You could feel his frustration at the lack of a national approach to water management, agriculture, and energy. His concerns about the high cost of manufacturing and production in Australia were echoed throughout the day.

“I’m seeing, as part of the food industry, huge costs, and it worries me tremendously. There’s a lot of those who are in the smaller end of manufacturing and are not going to get through this period, the costs are too great.

“And when we hear (government) ministers and others talk about what supermarkets shouldn’t be doing, they could make a big change. Some of the supermarkets are paying more in taxes and charges when they’re making profit. So, if governments are serious, address some things that they can add rather than set themselves as private enterprise arbiters. It doesn’t work and never has,” he said.

Harrison painted the stark picture of how high costs impact not just profits but the ability to then reinvest in the business and its people.

“On the first of July last year the (Victorian) state government introduced a mental health levy tax on any company who had a Victorian payroll of more than $100m, and we fell into that. So we had to add a 1 per cent mental health cost to our business, or around $1.5m, plus payroll tax went up a further 1 per cent, that was another $1.5m.

“The Victorian WorkCover bill went up $1m.

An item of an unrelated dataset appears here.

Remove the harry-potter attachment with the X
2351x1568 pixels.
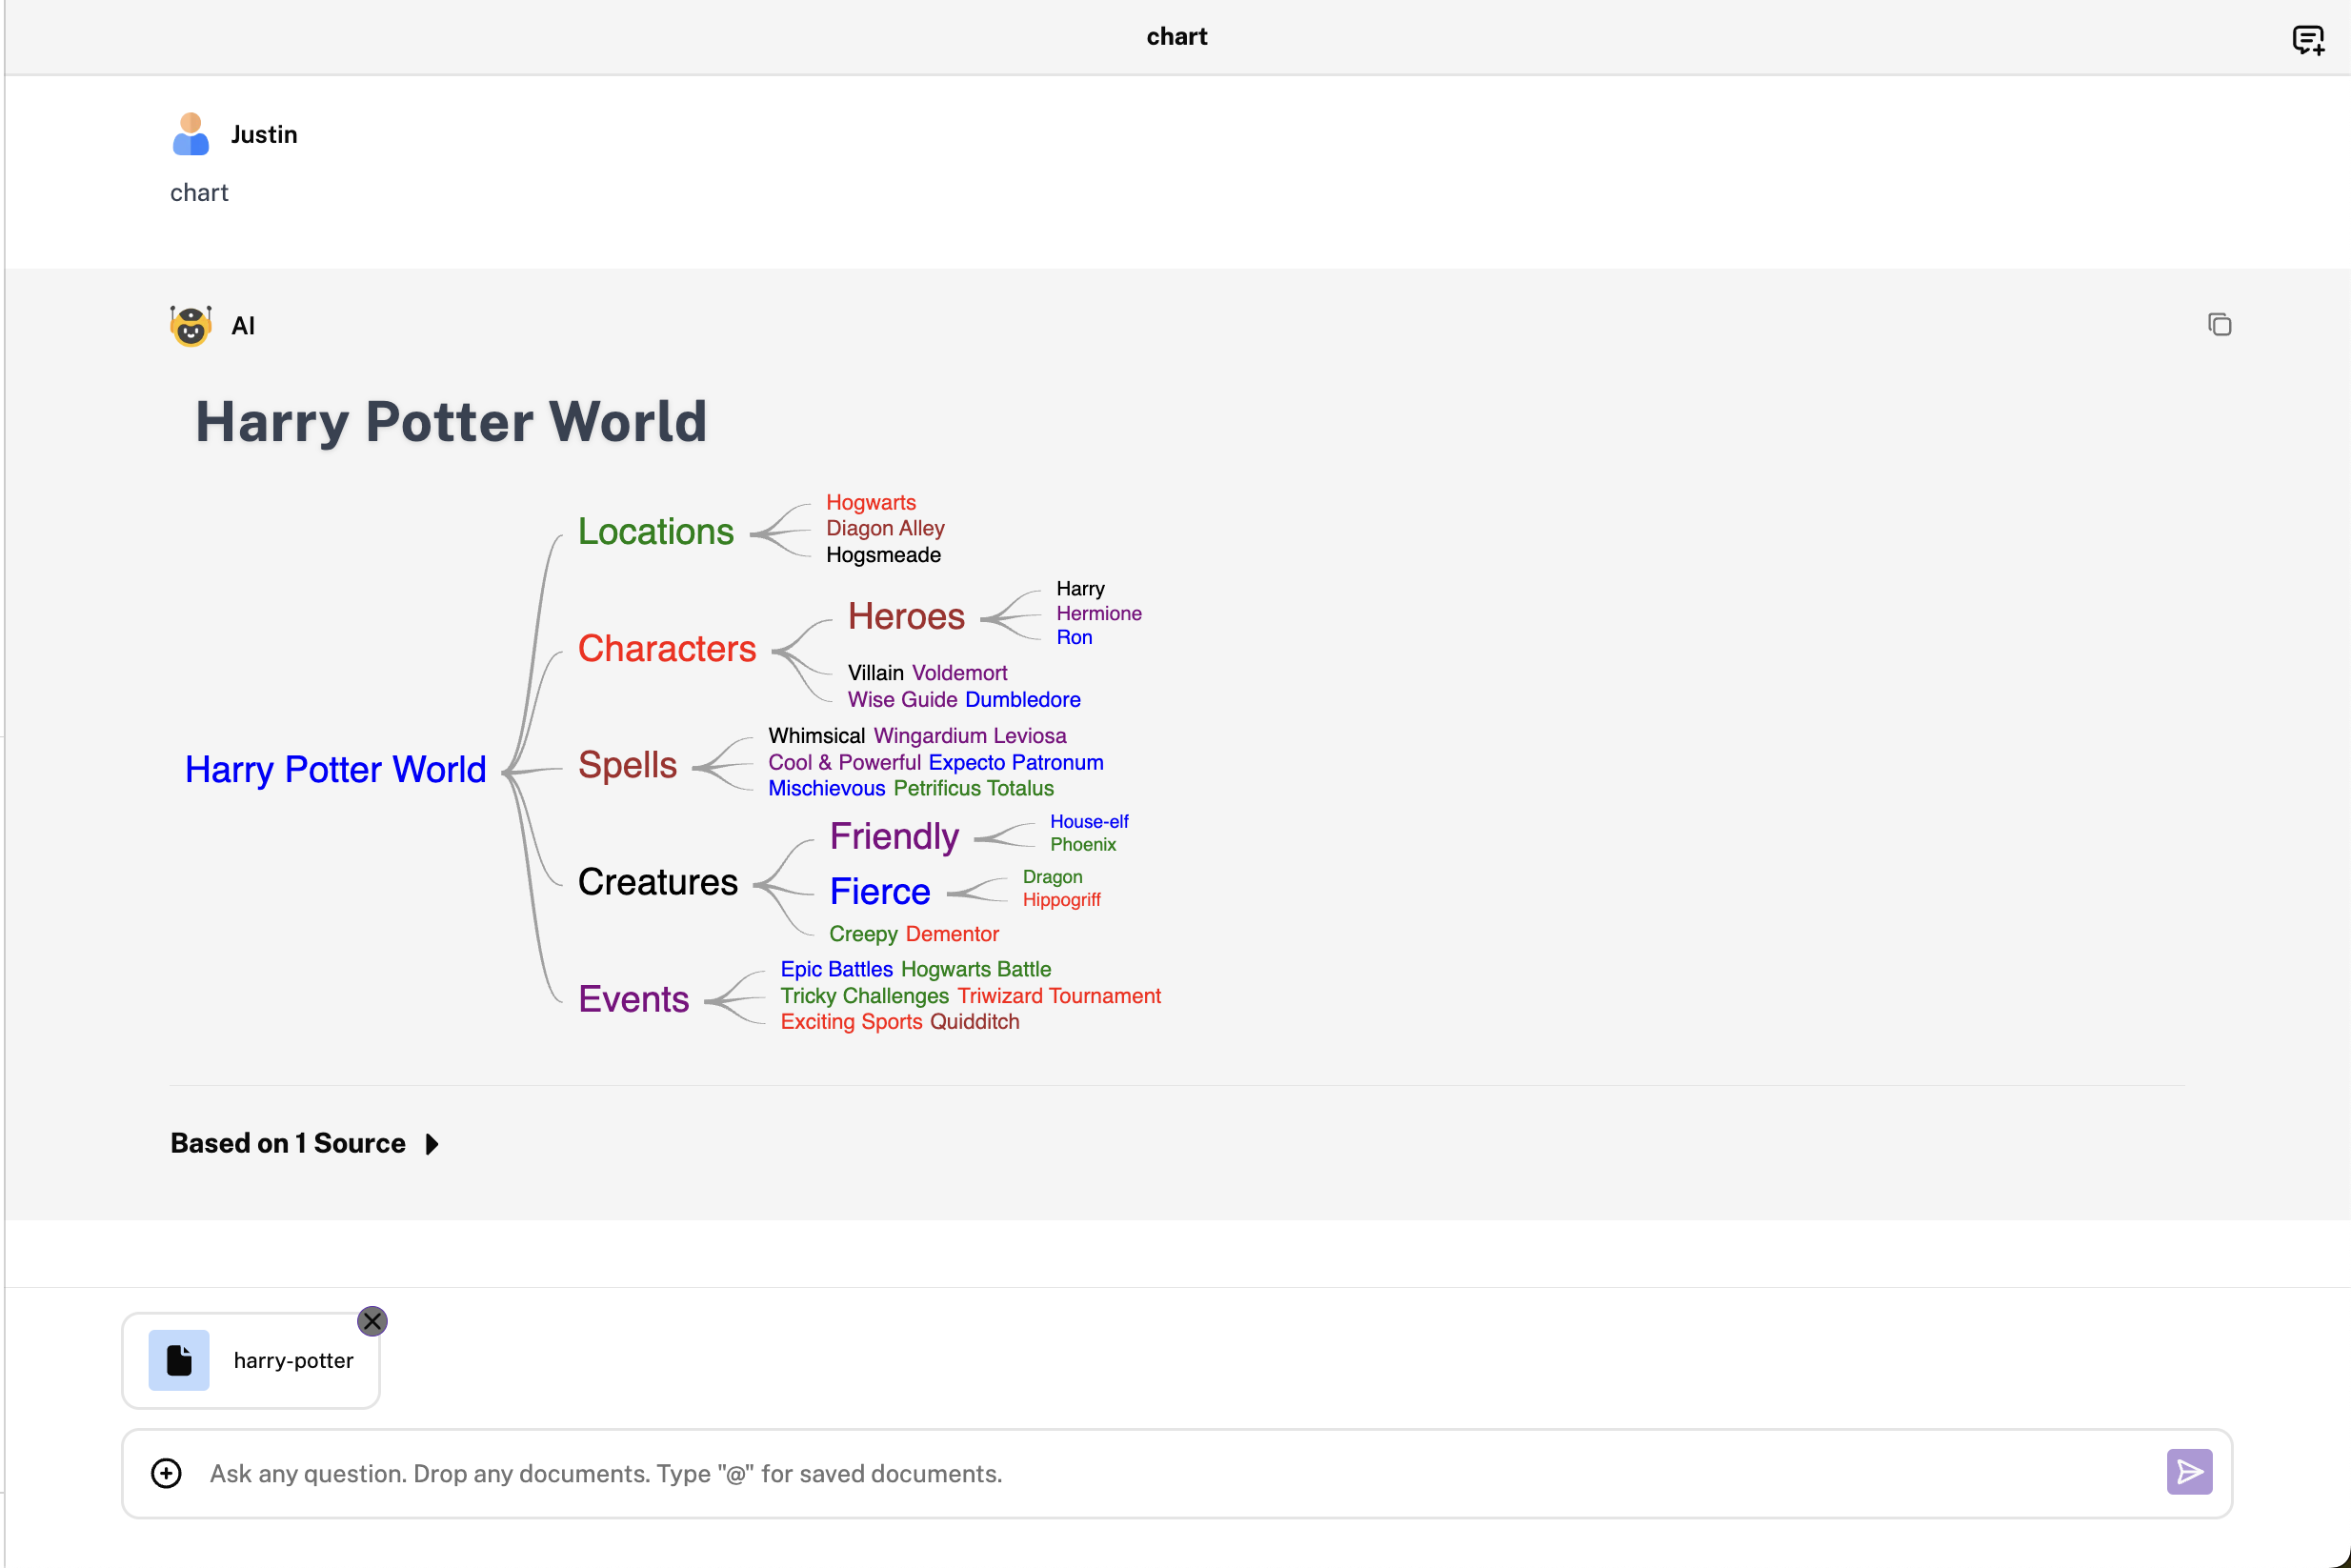pyautogui.click(x=372, y=1321)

“So we were up on the first day of July, the new financial year, $4m in additional costs and that was just from the Victorian state government – and don’t even worry about the power or the wages cost – that was already $4m in additional costs on day one,” Harrison said.

Food manufacturers including Bega Group chair, Barry Irvin, SPC CEO Neil Brimacombe, Bubs Australia CEO, Reg Weine, Noumi CEO, Michael Perich, and Bundaberg Brewed Drinks, John McLean, reiterated these concerns.

Weine said, “I’m not sure I can make a business case today for an energy-intensive facility located in Australia.”

Brimacombe said, “I’m not sure I can make a business case today for an energy-intensive facility located in Australia. We need to be 15 per cent cheaper with our finished goods to be competitive with China.”

It certainly was not a day of doom and gloom, but there was a sense of foreboding that if significant changes weren’t implemented, the future looked even more challenging than the present.